■ Problem details
Repeat word for word the lines from the one containing "Go back with the < Back button" to the end of the material below, and leave all pictures out.
==== Material for this exercise
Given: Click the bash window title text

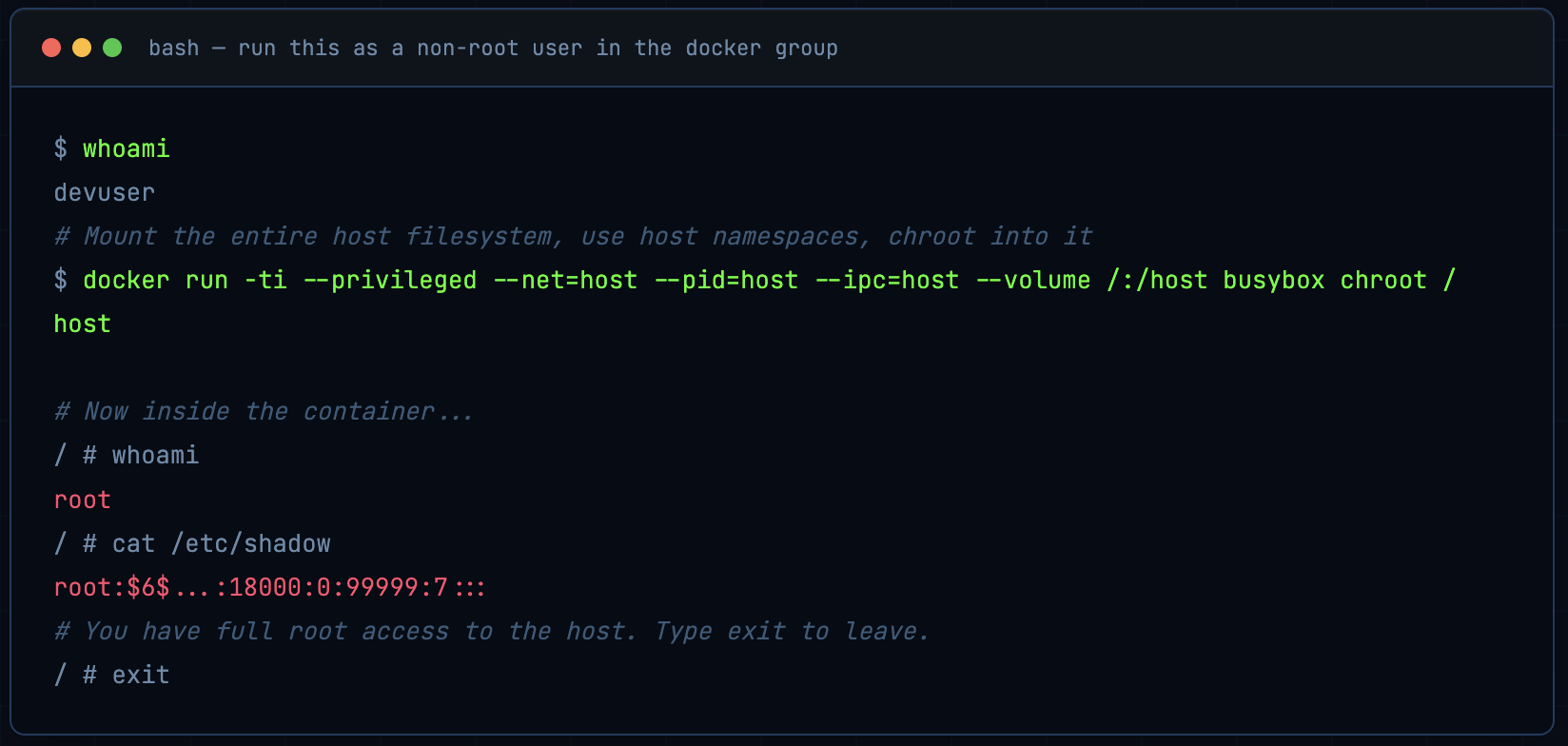Looking at the screenshot, I should [494, 48].
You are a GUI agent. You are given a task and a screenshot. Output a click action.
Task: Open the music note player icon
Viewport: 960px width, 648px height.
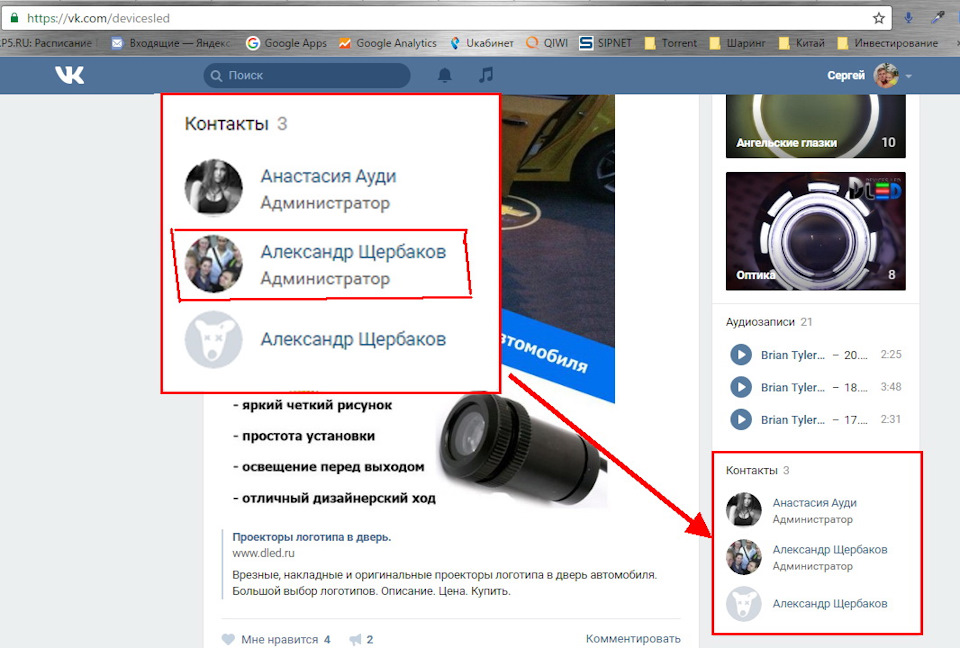click(486, 75)
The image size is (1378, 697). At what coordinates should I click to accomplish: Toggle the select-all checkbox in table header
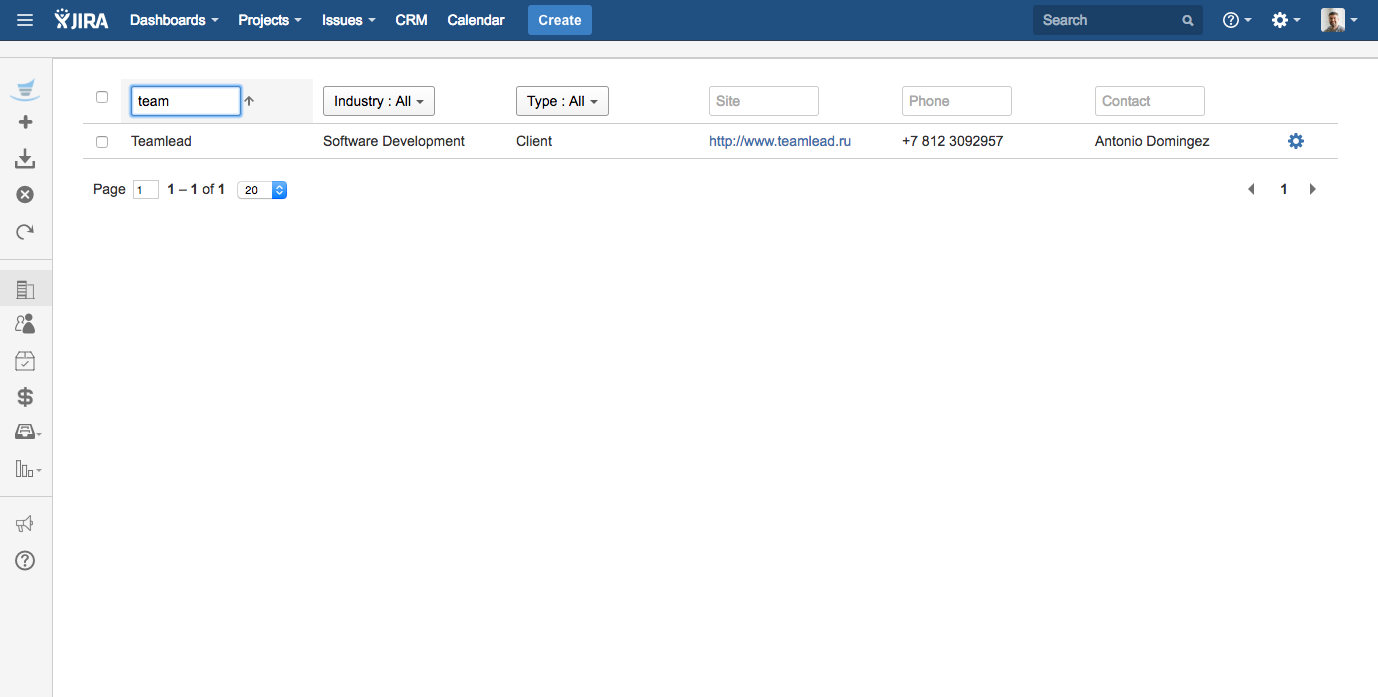coord(102,97)
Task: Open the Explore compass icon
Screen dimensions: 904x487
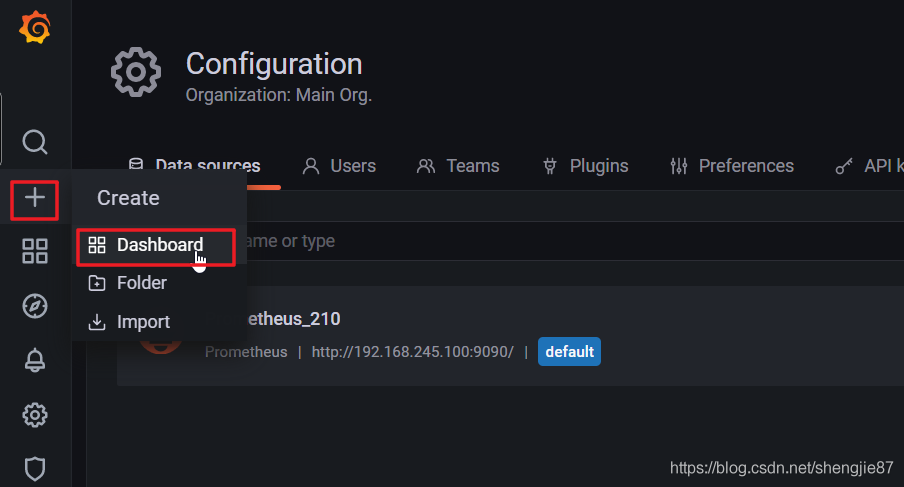Action: click(x=35, y=306)
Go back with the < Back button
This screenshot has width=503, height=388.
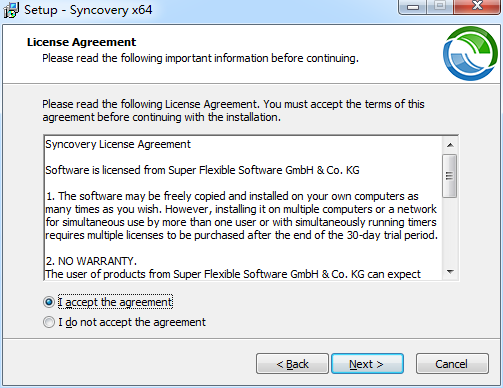click(x=292, y=364)
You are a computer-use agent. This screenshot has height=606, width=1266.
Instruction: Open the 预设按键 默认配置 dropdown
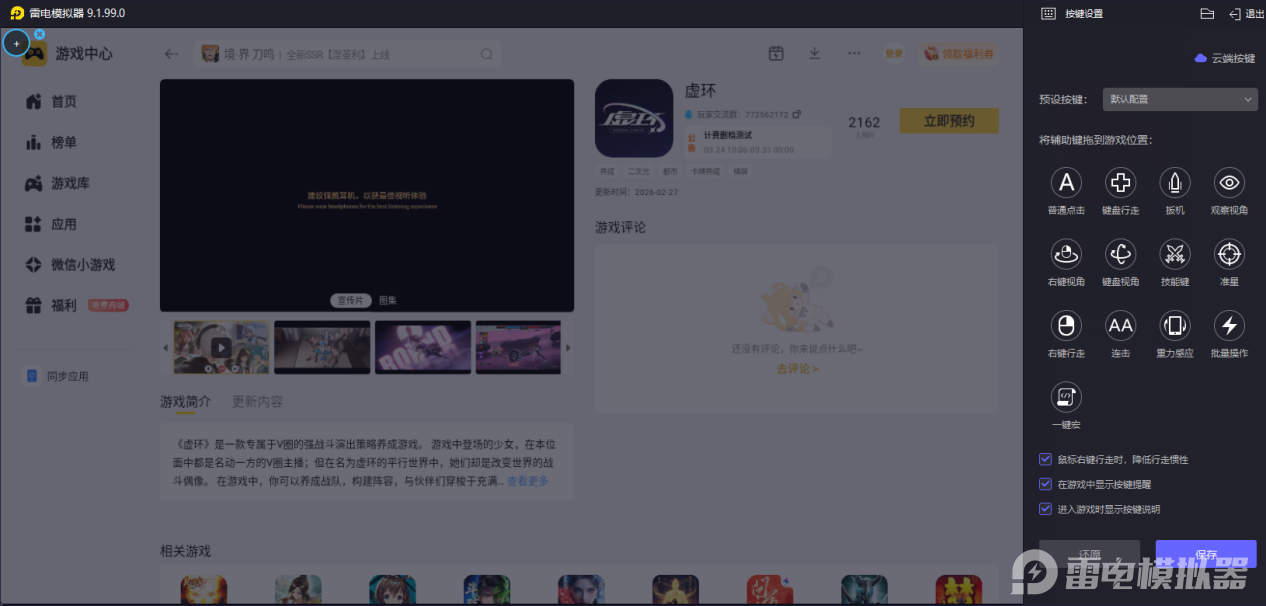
========
■ Your response
Go back with the < Back button
This screenshot has width=503, height=388.
click(x=292, y=364)
You are a computer-use agent. This screenshot has height=606, width=1266.
Instruction: Open the 预设按键 默认配置 dropdown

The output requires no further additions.